## Action item:
Wherever a line in the records contains the word "computer", return that line.

Saved data entries:

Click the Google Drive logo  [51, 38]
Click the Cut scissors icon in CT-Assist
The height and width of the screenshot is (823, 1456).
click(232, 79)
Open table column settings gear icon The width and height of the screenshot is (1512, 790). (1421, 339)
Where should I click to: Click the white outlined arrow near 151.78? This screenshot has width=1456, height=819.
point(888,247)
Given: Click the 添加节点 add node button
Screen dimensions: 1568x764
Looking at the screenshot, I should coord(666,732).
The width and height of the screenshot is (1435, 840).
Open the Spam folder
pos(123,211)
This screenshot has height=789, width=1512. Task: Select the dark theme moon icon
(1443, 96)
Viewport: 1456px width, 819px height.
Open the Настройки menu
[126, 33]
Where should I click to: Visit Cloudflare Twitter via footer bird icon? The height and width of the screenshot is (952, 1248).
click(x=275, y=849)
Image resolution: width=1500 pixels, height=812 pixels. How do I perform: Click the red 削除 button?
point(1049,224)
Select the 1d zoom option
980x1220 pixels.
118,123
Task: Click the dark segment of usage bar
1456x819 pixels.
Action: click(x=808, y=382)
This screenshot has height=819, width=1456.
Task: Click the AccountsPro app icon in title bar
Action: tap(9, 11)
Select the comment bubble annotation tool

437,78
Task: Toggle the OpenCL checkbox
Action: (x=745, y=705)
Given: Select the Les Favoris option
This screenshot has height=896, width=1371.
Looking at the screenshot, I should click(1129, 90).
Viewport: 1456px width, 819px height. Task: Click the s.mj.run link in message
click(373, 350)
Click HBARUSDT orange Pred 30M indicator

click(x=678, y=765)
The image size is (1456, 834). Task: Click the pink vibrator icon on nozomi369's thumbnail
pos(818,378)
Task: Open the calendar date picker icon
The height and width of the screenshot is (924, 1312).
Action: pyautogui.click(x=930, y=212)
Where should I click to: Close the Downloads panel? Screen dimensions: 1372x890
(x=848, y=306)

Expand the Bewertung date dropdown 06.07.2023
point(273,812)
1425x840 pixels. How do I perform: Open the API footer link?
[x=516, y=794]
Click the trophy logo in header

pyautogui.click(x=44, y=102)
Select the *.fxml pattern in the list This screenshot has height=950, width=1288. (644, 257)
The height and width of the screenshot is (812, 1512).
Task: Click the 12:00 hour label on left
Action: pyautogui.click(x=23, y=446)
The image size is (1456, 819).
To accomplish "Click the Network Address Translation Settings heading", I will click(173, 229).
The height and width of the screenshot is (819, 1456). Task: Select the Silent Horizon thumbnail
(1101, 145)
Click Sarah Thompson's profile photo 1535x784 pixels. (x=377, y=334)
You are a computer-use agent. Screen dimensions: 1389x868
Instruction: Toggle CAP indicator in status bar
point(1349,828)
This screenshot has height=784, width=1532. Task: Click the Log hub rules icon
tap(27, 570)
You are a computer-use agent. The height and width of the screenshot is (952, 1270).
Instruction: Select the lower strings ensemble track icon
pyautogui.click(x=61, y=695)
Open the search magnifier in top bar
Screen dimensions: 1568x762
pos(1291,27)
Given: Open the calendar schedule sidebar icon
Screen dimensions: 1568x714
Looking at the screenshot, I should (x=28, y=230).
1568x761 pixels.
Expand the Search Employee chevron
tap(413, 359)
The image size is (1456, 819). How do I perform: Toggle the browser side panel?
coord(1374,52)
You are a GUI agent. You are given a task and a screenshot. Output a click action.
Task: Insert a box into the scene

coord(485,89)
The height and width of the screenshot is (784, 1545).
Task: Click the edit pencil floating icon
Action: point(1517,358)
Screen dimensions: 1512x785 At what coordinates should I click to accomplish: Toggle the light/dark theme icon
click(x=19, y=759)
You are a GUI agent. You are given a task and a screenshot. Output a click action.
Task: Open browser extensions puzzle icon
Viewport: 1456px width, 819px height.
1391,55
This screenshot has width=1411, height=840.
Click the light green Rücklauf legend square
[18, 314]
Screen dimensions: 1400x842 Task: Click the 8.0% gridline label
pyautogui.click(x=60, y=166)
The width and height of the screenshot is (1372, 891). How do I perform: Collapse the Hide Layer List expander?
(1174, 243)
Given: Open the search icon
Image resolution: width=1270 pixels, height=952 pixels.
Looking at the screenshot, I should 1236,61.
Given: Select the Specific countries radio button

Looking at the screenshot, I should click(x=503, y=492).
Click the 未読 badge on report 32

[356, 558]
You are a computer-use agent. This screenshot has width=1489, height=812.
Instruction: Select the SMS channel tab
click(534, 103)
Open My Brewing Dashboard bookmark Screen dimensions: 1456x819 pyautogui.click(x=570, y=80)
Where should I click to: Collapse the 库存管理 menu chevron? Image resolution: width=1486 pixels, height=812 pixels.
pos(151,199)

## Solved exercise:
You are a computer-use agent. Screen dimensions: 1389x868
You are a computer-use agent. The height and width of the screenshot is (952, 1270).
You are a computer-use agent. This screenshot has width=1489, height=812.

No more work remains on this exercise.